What is Tressel doing today? He is the Vice President for Strategic Engagement at the University of Akron, his alma mater. Tressel is involved in student recruitment and alumni relations.
Allie Grasgreen tells us more in her piece at Inside Higher Ed. Here is a taste:
…working in administration has also provided Tressel with some clarity when it comes to his old line of work. Back then, Tressel says, he had a “tertiary relationship” with nearly everyone on campus, but didn’t fully grasp the difficulty of working in higher education as a whole – “the number of moving parts” – or the depth of what everyone was up against.
In other words, an athletics department is one unit with a singular objective and — especially at a mega-program such as Ohio State’s — operates largely independently of the institution.
On the academic side, there are sparring colleges, thousands of faculty members, and hundreds of administrative divisions — all of which have different goals, but must work together under the larger university umbrella.

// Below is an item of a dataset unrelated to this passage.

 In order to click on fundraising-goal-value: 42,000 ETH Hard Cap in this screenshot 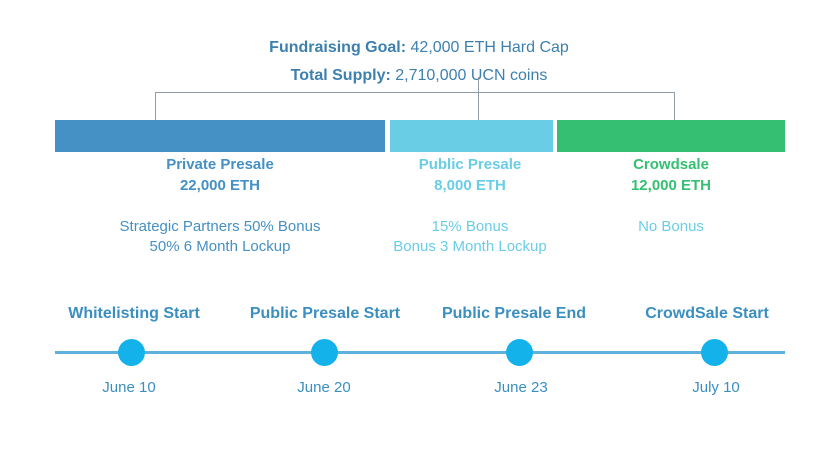, I will do `click(490, 48)`.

When you’re trying to solve a problem — be it signing a new television contract or getting students to graduation when budgets are low but tuition’s at an all-time high — it’s generally easier with fewer people in the room (and with money to spend).

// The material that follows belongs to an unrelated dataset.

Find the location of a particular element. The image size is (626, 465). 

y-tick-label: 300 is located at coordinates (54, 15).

Not only is Tressel realizing the difficulty of working with so many diverse voices, he’s having to consider questions and problems that people in athletics don’t have to think about. How do you define student success when graduates are expected to be so versatile, how do you make success happen when money is scarce on both sides, and how do you generate successful outcomes in today’s job market?
“I think we were a little spoiled in athletics – that it wasn’t hard to come to a common cause and build a team and create that oneness, and it’s a little harder with a larger group,” Tressel said. “You can see a lot more clearly, now that I’ve been here a year, as to what the challenges are in higher ed…. We felt like we were a part of it in athletics, but a smaller part, and now when you’re dealing with the broad range of things that fall in your division, it’s quite a challenge.”